## KUTIPAN PILIHAN
Senin, 03 November 2025

Proyek Strategis Nasional Waduk Karian Digadang Majukan Rakyat Alih-Alih Merobek Dan Lukai Hati, Warga Desa Bungurmekar Mendesak Pemerintah Agar Segera Bertanggung Jawab!

BANTEN, HI - Proyek strategis nasional Waduk Karian, yang digadang-gadang membawa kemajuan, justru menyisakan duka bagi warga Desa Bungurmekar, Kecamatan Sajira. Lahan mereka terendam, harapan akan ganti rugi yang adil pun kian menipis. Terbaru, sidang mediasi sengketa lahan antara warga dan Balai Besar Wilayah Sungai Cidanau, Ciujung, Cidurian (BBWSC 3) Banten serta Badan Pertanahan Nasional (BPN) Lebak, yang digelar di Pengadilan Negeri Rangkasbitung pada Senin (3/11/2025), berakhir tanpa titik temu. Kegagalan ini menambah panjang daftar kekecewaan warga yang merasa diabaikan oleh pemerintah.
 
Sengketa ini bermula ketika BBWSC 3 mengklaim lahan milik warga Bungurmekar dengan Nomor Induk Bidang (NIB) 1570 tanpa hak milik yang jelas. Ironisnya, lahan tersebut kini telah tenggelam akibat proyek strategis Karian. Akhirnya, warga pun menggugat BBWSC 3 dan BPN Lebak, pihak yang menerbitkan NIB tersebut, demi mencari kejelasan.
 
Abdurohman, salah seorang warga Bungurmekar yang juga bertindak sebagai Penggugat, mengatakan bahwa gugatan ini bukan inisiatif pribadinya, melainkan atas "arahan" dari pihak BPN Lebak dan BBWSC sendiri. Kisah ini bermula dari serangkaian audiensi yang mencapai klimaksnya pada 13 Januari 2025. Saat itu, warga yang merasa aspirasinya tak pernah didengar setelah empat kali bersurat, menggelar aksi demonstrasi di depan Kantor BBWSC 3 Kota Serang.
 
"Setelah aksi tersebut, perwakilan BPN Lebak, Pak Fahri dan Bu Revi dari PPK Kementrian PUPR BBWSC 3, disaksikan pihak kepolisian dan pemerintah terkait, justru 'mengarahkan' kami untuk menggugat ke Pengadilan Rangkasbitung saja," kata Abdurohman kepada awak media usai sidang.

## DAFTAR BARIS

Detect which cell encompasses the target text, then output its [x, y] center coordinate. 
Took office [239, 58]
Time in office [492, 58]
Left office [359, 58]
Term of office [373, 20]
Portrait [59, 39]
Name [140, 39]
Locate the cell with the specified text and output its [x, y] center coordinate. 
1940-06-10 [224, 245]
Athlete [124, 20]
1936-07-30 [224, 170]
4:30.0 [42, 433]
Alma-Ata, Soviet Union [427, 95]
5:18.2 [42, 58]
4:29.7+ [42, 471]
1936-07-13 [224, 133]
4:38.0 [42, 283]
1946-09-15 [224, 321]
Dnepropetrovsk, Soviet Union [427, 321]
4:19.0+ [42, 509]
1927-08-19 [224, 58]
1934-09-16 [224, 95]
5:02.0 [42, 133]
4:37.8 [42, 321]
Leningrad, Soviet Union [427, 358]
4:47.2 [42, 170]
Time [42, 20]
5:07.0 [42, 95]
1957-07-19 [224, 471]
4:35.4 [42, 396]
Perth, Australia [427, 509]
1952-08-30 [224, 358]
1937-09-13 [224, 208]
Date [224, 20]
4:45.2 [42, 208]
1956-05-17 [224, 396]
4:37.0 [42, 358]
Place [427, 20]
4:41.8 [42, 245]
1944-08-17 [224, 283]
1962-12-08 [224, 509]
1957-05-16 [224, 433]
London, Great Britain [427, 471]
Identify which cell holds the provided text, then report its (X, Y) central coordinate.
...
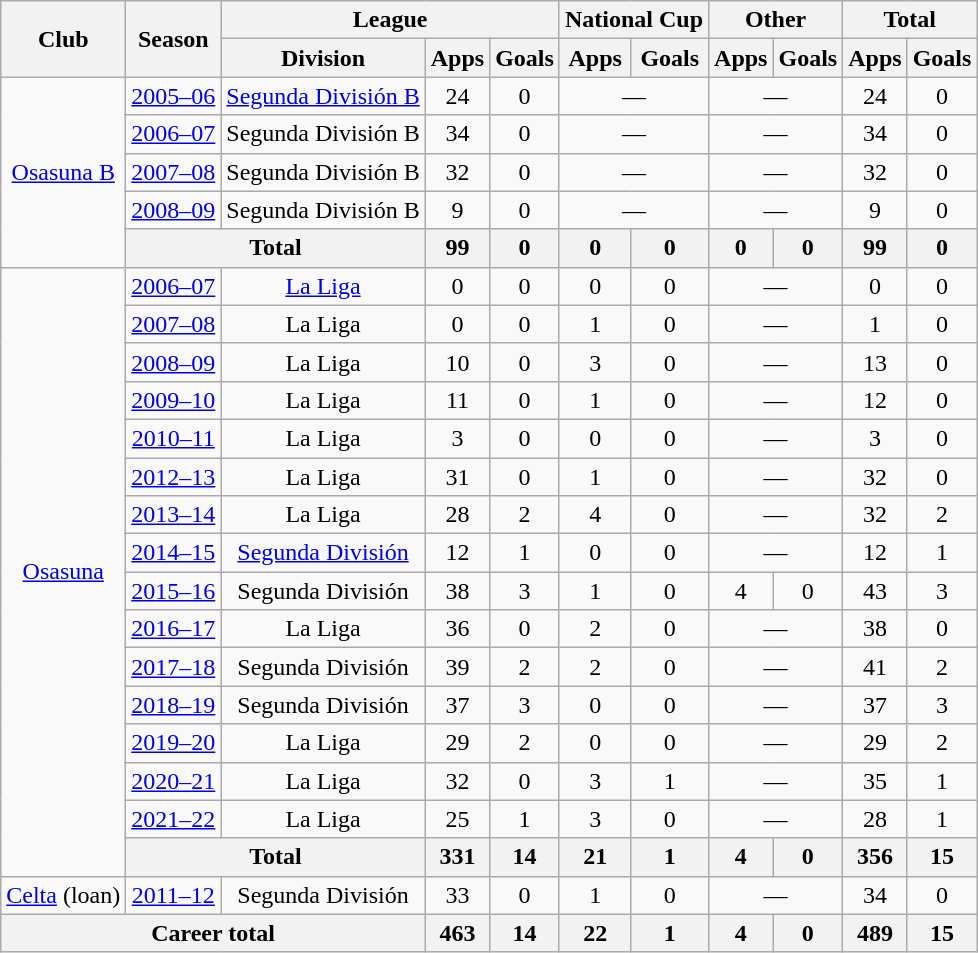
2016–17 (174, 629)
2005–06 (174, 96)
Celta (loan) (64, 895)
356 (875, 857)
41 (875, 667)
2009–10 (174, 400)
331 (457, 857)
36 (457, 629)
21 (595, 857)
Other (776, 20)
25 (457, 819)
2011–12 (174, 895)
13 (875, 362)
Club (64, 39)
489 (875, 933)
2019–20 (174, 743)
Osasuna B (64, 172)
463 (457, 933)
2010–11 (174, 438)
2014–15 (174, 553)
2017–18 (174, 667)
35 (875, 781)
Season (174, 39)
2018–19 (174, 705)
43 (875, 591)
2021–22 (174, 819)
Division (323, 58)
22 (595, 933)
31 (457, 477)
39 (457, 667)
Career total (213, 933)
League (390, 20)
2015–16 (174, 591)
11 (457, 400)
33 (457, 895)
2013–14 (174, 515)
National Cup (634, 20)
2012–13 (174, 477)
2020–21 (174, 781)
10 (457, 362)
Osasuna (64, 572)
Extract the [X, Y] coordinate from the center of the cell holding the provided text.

## YANG AKAN DIKERJAKAN
1: Periksa apakah tiap pernyataan berikut sesuai dengan berita tentang Waduk Karian. Jawab ya atau tidak, lalu sertakan kutipan persis yang menentukannya. (a) Sidang mediasi di Pengadilan Negeri Rangkasbitung pada Senin (3/11/2025) menghasilkan kesepakatan. (b) Warga berdemonstrasi di depan Kantor BBWSC 3 Kota Serang. (c) Abdurohman menyebut gugatan itu inisiatif pribadinya.
2: Menurut berita tentang Waduk Karian, berapa Nomor Induk Bidang (NIB) lahan warga Bungurmekar yang diklaim BBWSC 3?
3: Teruskan berita tentang Waduk Karian, dimulai sesudah kalimat terakhirnya.

## HASIL TIAP TUGAS
1:
(a) Tidak: "berakhir tanpa titik temu".
(b) Ya: "menggelar aksi demonstrasi di depan Kantor BBWSC 3 Kota Serang".
(c) Tidak: "gugatan ini bukan inisiatif pribadinya".

2: 1570

3:
Ia juga kemudian mengingat audiensi yang difasilitasi Pemkab Lebak pada 17 Januari 2023 silam yang bernasib serupa. Padahal, tujuannya sama, yakni meminta solusi kepada BPN Lebak dan BBWSC 3 agar NIB 1570 ini segera diselesaikan. Dari situ, berbagai tahapan telah dilalui, namun penyelesaian tak kunjung tiba selama kurang lebih tiga tahun. Bahkan, isu konsinyasi di Pengadilan Negeri Rangkasbitung pun menguap begitu saja karena alas hak warga belum terregistrasi.
 
"Sebelum kami melangkah jauh ke pengadilan Rangkasbitung, kami sudah meminta petunjuk dan arahan dari berbagai pihak, termasuk Pemerintah Kabupaten Lebak yang memfasilitasi pertemuan dengan BPN Lebak dan BBWSC 3 diwakili orang yang sama (Pak Fahri dan Ibu Revi,-red). Tapi, tahap demi tahap sudah dilalui, malah tak terasa sudah kurang lebih tiga tahun kami mencari kejelasan tak tentu arah. Parahnya, kami seolah dibenturkan dengan isu konsinyasi yang tak jelas oleh mereka hingga pada akhirnya ada yang memberikan nasihat agar kami didampingi Posbakum ada di Pengadilan. Karena kami bingung sewaktu gugatan mandiri kami tidak faham, memang waktu itu kami diingatkan oleh Bu Revi untuk tidak memakai pengacara tapi Alhamdulillah bermodalkan SKTM kami bisa didampingi oleh pengacara," lanjutnya.
 
Abdurohman juga menyayangkan sikap Pemerintah karena seakan tidak memberikan dukungan kepada masyarakatnya, bahkan malah seolah dibenturkan dengan aturan yang tak jelas.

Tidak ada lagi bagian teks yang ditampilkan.